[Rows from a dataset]

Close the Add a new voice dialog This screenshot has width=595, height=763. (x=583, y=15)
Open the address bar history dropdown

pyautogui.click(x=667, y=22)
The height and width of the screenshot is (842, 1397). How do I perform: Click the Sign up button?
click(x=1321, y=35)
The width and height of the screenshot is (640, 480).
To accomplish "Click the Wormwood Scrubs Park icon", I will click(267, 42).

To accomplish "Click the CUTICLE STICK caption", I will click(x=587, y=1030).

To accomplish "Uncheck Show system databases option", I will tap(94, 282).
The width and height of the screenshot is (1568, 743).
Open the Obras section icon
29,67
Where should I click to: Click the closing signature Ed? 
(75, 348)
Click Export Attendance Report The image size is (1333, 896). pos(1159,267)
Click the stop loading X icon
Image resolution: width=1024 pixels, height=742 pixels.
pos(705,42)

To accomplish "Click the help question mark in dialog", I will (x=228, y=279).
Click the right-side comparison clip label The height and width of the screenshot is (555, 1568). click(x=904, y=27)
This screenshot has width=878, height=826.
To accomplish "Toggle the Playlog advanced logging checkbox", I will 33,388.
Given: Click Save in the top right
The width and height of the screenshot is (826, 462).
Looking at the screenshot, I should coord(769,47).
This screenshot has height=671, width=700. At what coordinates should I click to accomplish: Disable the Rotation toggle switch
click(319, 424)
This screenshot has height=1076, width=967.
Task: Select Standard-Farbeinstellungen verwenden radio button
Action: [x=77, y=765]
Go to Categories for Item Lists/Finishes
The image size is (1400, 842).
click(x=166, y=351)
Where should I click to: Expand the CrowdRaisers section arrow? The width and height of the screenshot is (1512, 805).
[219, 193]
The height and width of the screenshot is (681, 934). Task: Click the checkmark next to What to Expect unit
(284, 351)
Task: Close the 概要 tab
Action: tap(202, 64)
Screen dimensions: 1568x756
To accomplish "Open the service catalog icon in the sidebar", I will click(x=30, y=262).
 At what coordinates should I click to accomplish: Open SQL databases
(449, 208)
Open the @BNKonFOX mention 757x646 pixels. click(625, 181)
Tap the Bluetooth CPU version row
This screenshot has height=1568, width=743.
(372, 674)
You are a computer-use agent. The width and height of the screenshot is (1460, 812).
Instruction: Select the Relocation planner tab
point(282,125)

EXERCISE PROMPT:
Can you render all the rows above as a numbered list, leaving out the blank lines?

SOLUTION:
1. Close the Add a new voice dialog This screenshot has width=595, height=763. (x=583, y=15)
2. Open the address bar history dropdown
3. pyautogui.click(x=667, y=22)
4. The height and width of the screenshot is (842, 1397). How do I perform: Click the Sign up button?
5. click(x=1321, y=35)
6. The width and height of the screenshot is (640, 480).
7. To accomplish "Click the Wormwood Scrubs Park icon", I will click(267, 42).
8. To accomplish "Click the CUTICLE STICK caption", I will click(x=587, y=1030).
9. To accomplish "Uncheck Show system databases option", I will tap(94, 282).
10. The width and height of the screenshot is (1568, 743).
11. Open the Obras section icon
12. 29,67
13. Where should I click to: Click the closing signature Ed? 
14. (75, 348)
15. Click Export Attendance Report The image size is (1333, 896). pos(1159,267)
16. Click the stop loading X icon
17. Image resolution: width=1024 pixels, height=742 pixels.
18. pos(705,42)
19. To accomplish "Click the help question mark in dialog", I will (x=228, y=279).
20. Click the right-side comparison clip label The height and width of the screenshot is (555, 1568). click(x=904, y=27)
21. This screenshot has width=878, height=826.
22. To accomplish "Toggle the Playlog advanced logging checkbox", I will 33,388.
23. Given: Click Save in the top right
24. The width and height of the screenshot is (826, 462).
25. Looking at the screenshot, I should coord(769,47).
26. This screenshot has height=671, width=700. At what coordinates should I click to accomplish: Disable the Rotation toggle switch
27. click(319, 424)
28. This screenshot has height=1076, width=967.
29. Task: Select Standard-Farbeinstellungen verwenden radio button
30. Action: [x=77, y=765]
31. Go to Categories for Item Lists/Finishes
32. The image size is (1400, 842).
33. click(x=166, y=351)
34. Where should I click to: Expand the CrowdRaisers section arrow? The width and height of the screenshot is (1512, 805).
35. [219, 193]
36. The height and width of the screenshot is (681, 934). Task: Click the checkmark next to What to Expect unit
37. (284, 351)
38. Task: Close the 概要 tab
39. Action: tap(202, 64)
40. Screen dimensions: 1568x756
41. To accomplish "Open the service catalog icon in the sidebar", I will click(x=30, y=262).
42.  At what coordinates should I click to accomplish: Open SQL databases
43. (449, 208)
44. Open the @BNKonFOX mention 757x646 pixels. click(625, 181)
45. Tap the Bluetooth CPU version row
46. This screenshot has height=1568, width=743.
47. (372, 674)
48. You are a computer-use agent. The width and height of the screenshot is (1460, 812).
49. Instruction: Select the Relocation planner tab
50. point(282,125)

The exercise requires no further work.